Bertuzzi-Moore case could be riveting
Former Canucks coach Marc Crawford is a key figure in the multimillion-dollar Bertuzzi-Moore civil lawsuit, set to begin in September. (QMI Files)
You know we’re getting close to the Todd Bertuzzi-Steve Moore civil suit when mental giants such as former NHL star Scott Parker (seven goals in eight seasons as a forward) crawl out from under some rock to let the world know that Moore got what he deserved.
The multimillion-dollar lawsuit finally goes to court in late September. And of major concern now is the status of key witness (for both sides) Marc Crawford, who was coach of the Vancouver Canucks when Bertuzzi ended Moore’s career in 2004.
Crawford has signed on to coach in Switzerland for the coming hockey season. Whether he returns to testify — or can be forced to return to testify — is a matter yet to be determined.
The Bertuzzi-Moore case is certain to get all kinds of coverage come September and should there be an NHL lockout at the time, this overdue piece of nasty business will be the featured event on the hockey calendar. The league and the sport will essentially be on trial.

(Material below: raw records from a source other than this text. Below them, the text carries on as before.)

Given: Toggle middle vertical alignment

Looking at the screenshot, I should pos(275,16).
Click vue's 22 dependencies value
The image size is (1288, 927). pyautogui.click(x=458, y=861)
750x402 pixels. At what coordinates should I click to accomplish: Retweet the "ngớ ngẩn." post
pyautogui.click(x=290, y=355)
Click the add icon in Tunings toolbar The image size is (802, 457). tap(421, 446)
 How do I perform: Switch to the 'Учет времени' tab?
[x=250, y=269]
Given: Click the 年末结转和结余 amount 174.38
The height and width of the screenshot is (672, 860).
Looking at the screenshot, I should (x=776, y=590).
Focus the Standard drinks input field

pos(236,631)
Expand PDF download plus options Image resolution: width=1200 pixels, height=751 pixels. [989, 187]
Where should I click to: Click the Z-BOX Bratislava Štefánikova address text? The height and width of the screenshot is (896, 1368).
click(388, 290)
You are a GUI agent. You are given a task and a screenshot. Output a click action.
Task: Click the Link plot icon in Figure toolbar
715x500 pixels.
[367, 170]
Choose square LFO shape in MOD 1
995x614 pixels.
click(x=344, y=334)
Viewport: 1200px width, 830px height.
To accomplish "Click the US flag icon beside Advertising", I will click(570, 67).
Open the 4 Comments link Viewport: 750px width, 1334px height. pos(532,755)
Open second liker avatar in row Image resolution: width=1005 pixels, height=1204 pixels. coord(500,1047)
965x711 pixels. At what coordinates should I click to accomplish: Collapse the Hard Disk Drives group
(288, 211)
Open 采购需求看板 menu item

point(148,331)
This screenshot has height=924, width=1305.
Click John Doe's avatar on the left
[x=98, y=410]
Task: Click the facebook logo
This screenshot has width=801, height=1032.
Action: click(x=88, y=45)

The testimony, with or without Crawford, should be fascinating, emotional and at times, angry.
THIS AND THAT
David Poile has done this before. He didn’t match the Scott Stevens restricted offer sheet in 1990. And oddly enough, his Washington Capitals actually got better the following season. But that won’t happen in Nashville after already losing Ryan Suter to free agency. Poile must match the Philadelphia offer for Shea Weber if only to maintain credibility for a franchise forever fighting for acceptance ... Give Paul Holmgren credit. He is nothing if not aggressive. In the past year and some, he has traded away Mike Richards, Jeff Carter, James van Riemsdyk and Sergei Bobrovsky; lost Matt Carle, Kris Versteeg and Ville Leino to free agency; signed Jaromir Jagr (then lost him), Ilya Bryzgalov and Max Talbot as free agents; traded for Jakub Voracek, Wayne Simmonds, Luke Schenn, and an early first-round pick, lost Chris Pronger to concussion and signed Weber to a monster free-agent contract that may or may not work out in his favour. Wouldn’t every fan in hockey want a GM so unafraid of making big, bold moves? ... If this, indeed, is the end for Pronger, then we should sit back and marvel at his career. He carried the Edmonton Oilers and the Philadelphia Flyers within a win or two of the Stanley Cup, won the Cup in Anaheim, should have won a Conn Smythe Trophy in 2006, won the Norris, won the Hart in 2000 as MVP and just for fun, twice was traded for Joffrey Lupul in packages. He changed games, slowed them down, understood how to play hard and preserve energy all at the same time and used intimidation as his friend. He was that complete and occasionally that vicious.
HEAR AND THERE
I can hear Scotty Bowman’s voice in my head after the Blue Jays’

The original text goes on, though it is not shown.